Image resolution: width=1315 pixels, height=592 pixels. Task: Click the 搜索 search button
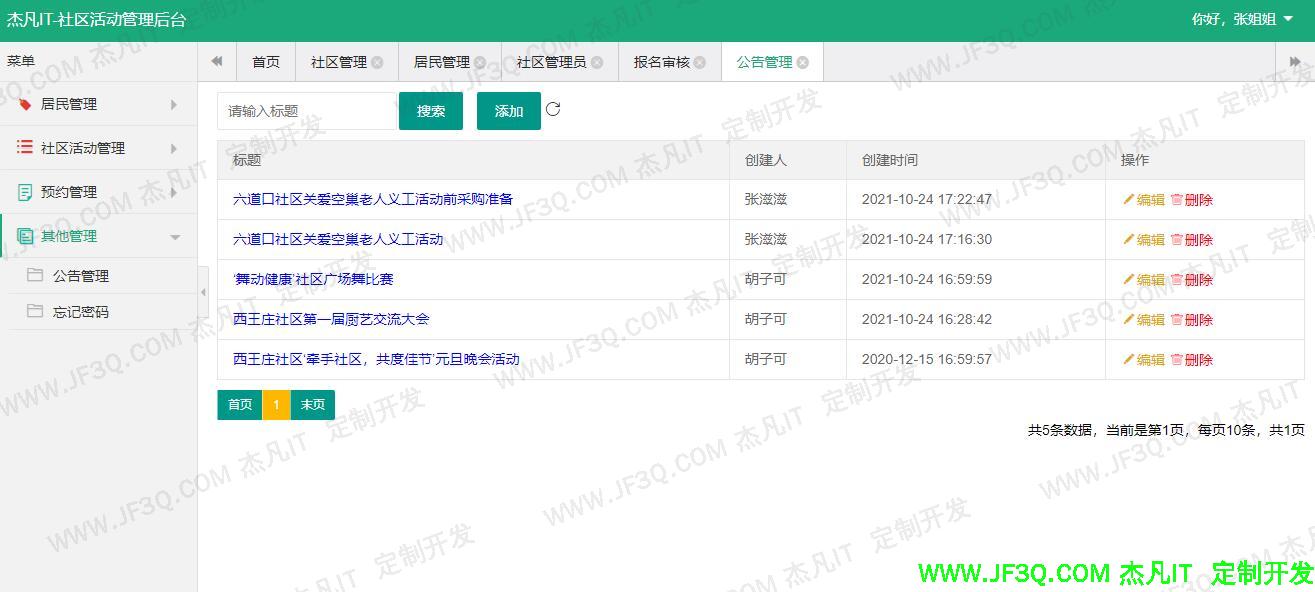click(430, 111)
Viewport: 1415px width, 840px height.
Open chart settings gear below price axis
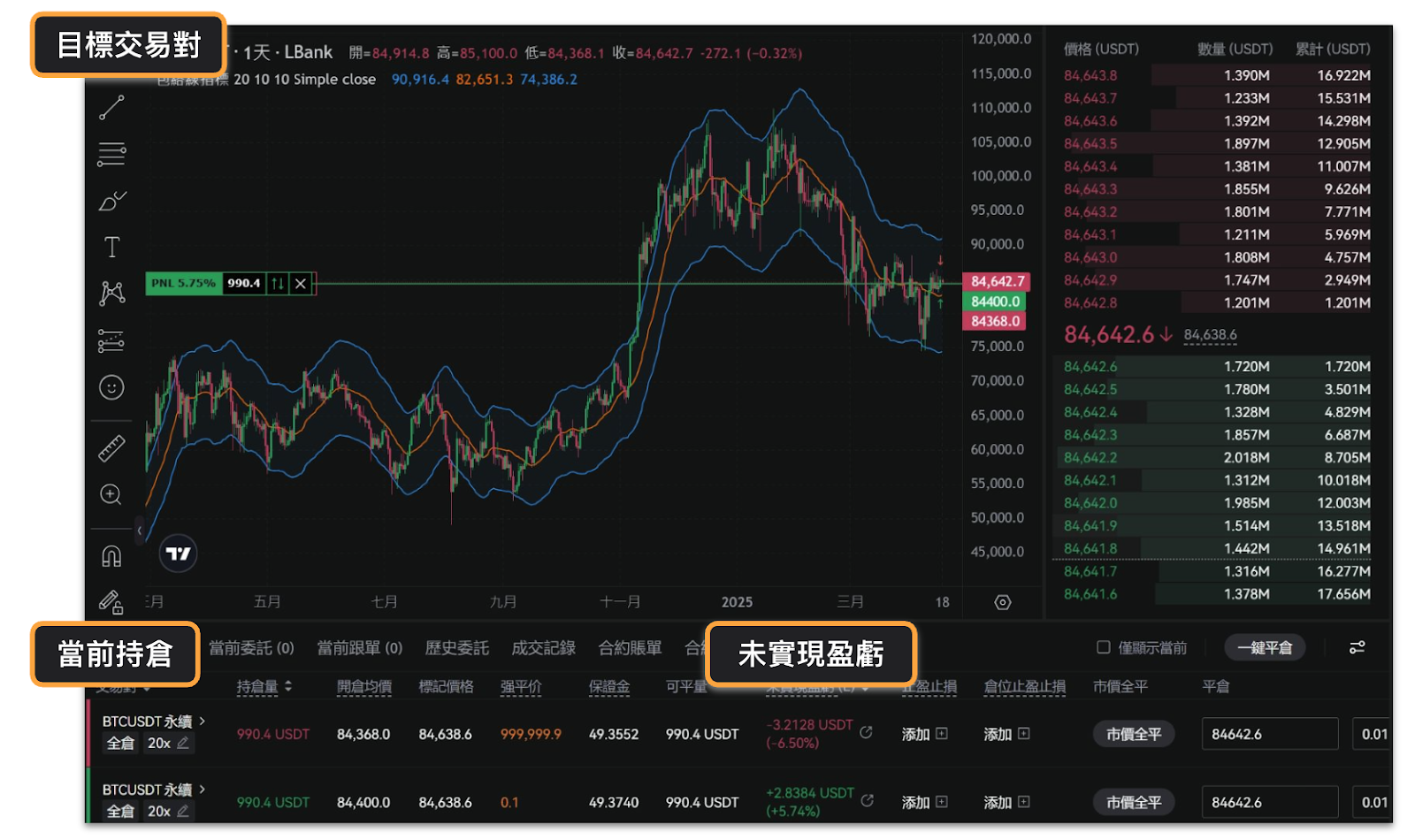tap(1002, 602)
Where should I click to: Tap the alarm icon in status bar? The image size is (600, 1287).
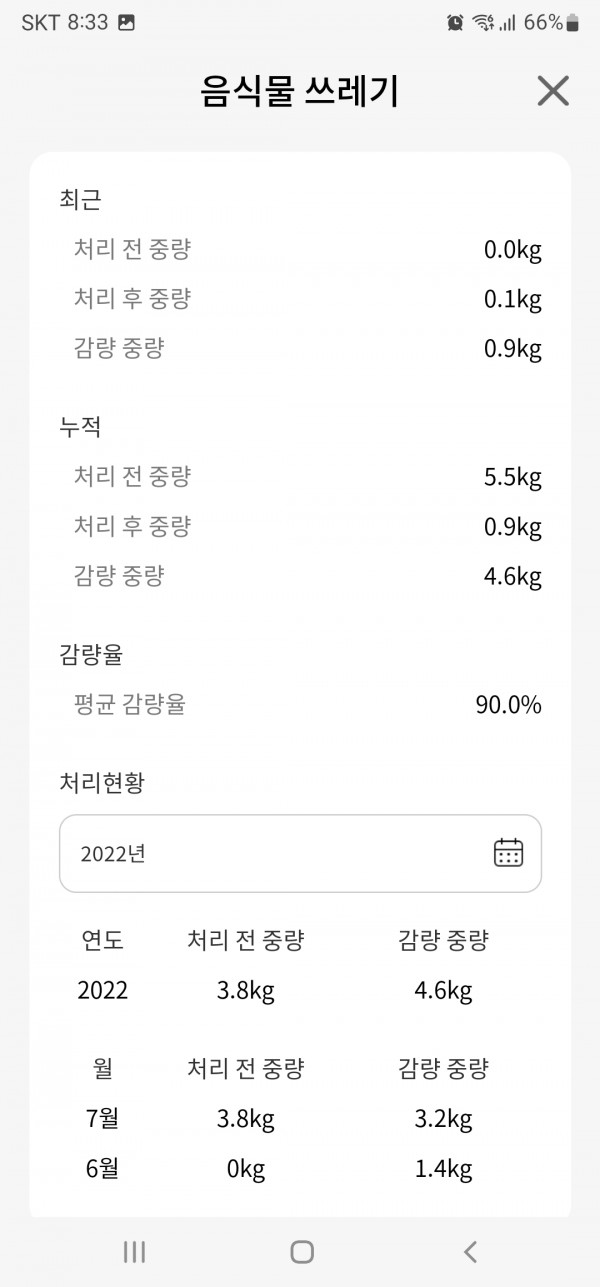tap(455, 22)
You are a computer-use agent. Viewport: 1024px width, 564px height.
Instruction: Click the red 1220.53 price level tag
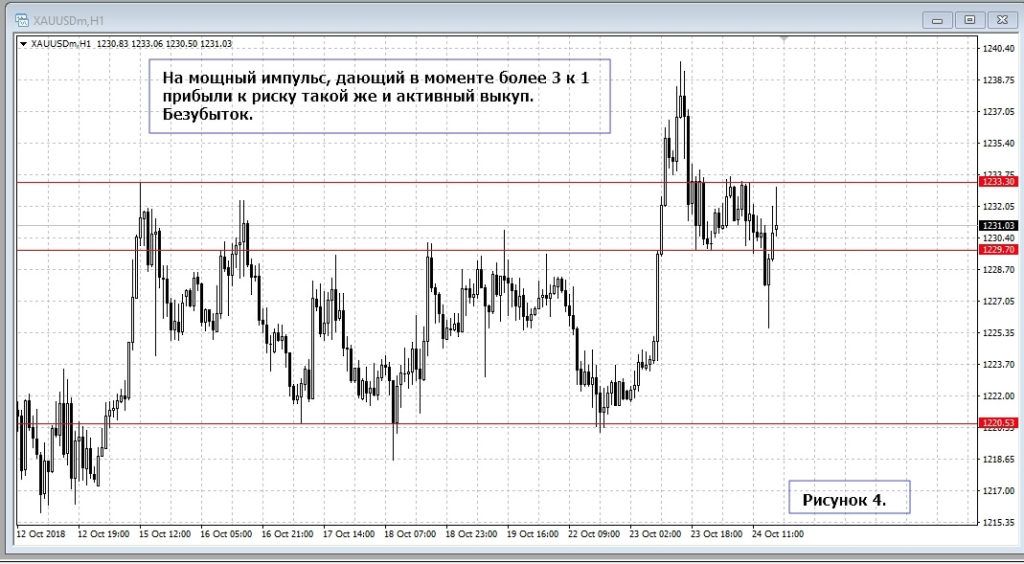998,423
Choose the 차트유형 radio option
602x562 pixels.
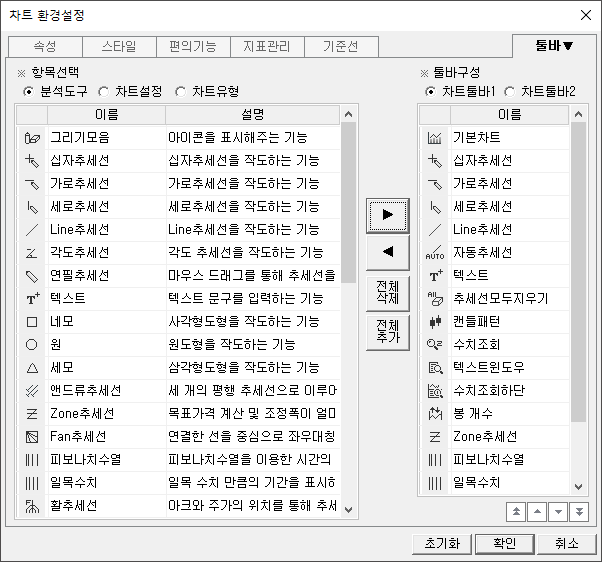[x=181, y=92]
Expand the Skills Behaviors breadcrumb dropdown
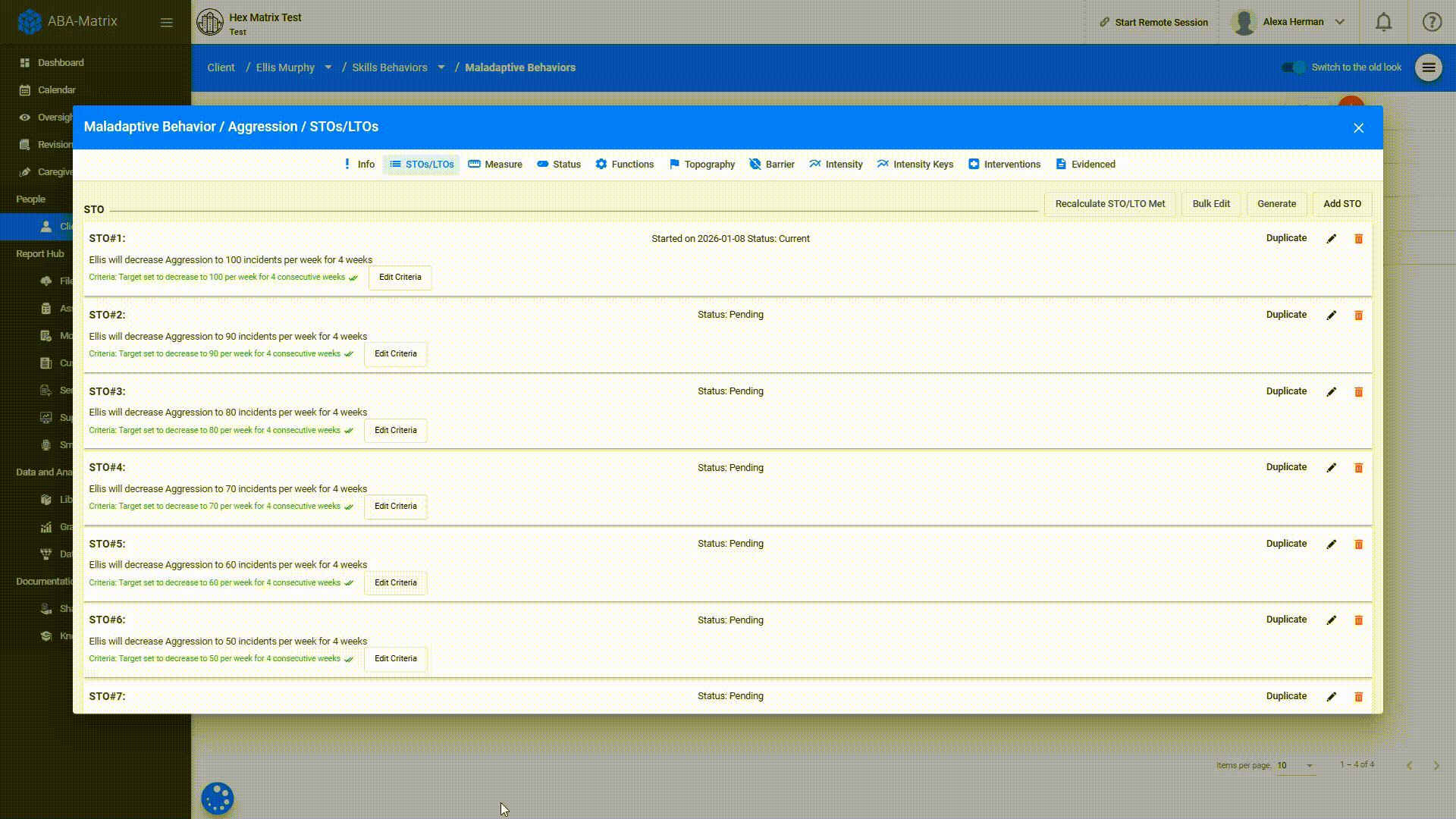The width and height of the screenshot is (1456, 819). click(441, 67)
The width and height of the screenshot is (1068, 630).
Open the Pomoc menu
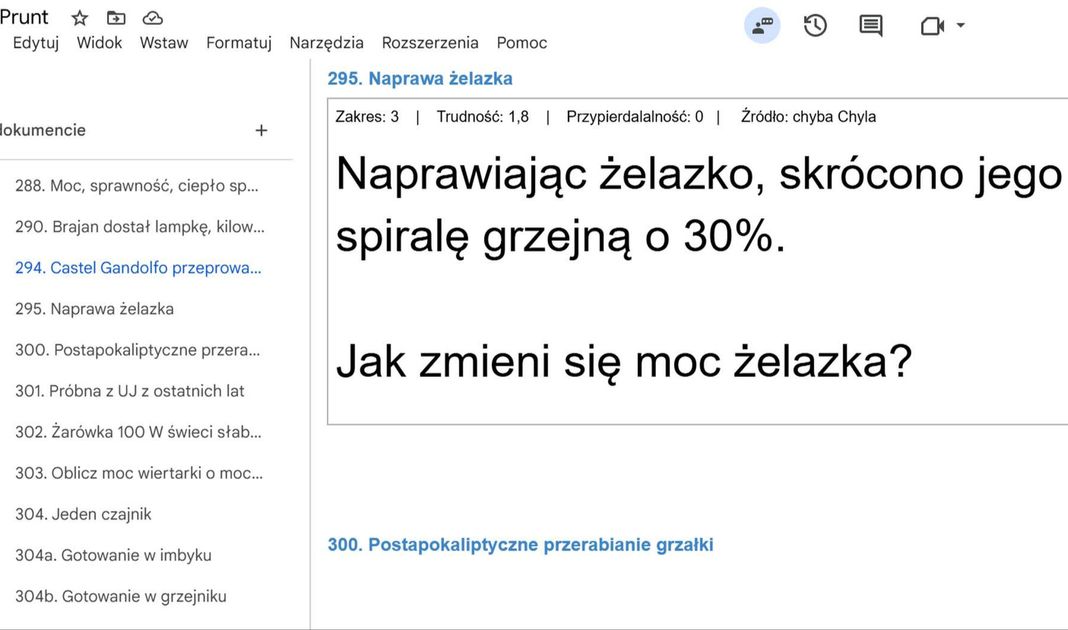(x=521, y=42)
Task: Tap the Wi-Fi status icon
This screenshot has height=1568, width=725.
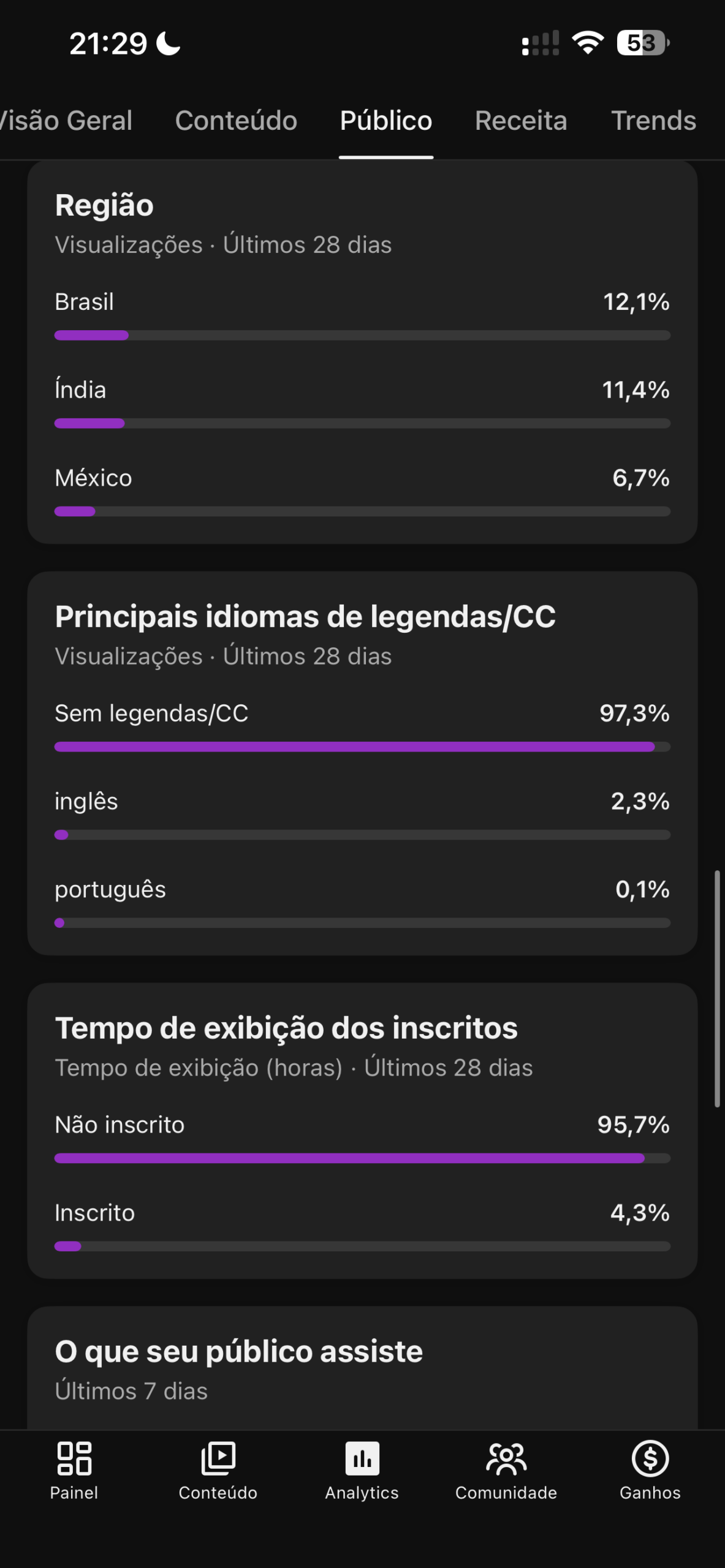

= = =

Task statement
Rewrite all of the data above with "gear" replaced by "cog" and nothing else changed. Omit the pictures.

Answer to this exercise
Image resolution: width=1315 pixels, height=592 pixels. Task: Click the 搜索 search button
click(430, 111)
Viewport: 1415px width, 840px height.
Open chart settings cog below price axis
tap(1002, 602)
Where should I click to: Tap the alarm icon in status bar? The image size is (600, 1287).
tap(455, 22)
You are a computer-use agent. Viewport: 1024px width, 564px height.
Instruction: Click the red 1220.53 price level tag
998,423
Choose the 차트유형 radio option
602x562 pixels.
[x=181, y=92]
Expand the Skills Behaviors breadcrumb dropdown
The width and height of the screenshot is (1456, 819). click(441, 67)
The width and height of the screenshot is (1068, 630).
Open the Pomoc menu
(x=521, y=42)
Task: Tap the Wi-Fi status icon
This screenshot has height=1568, width=725.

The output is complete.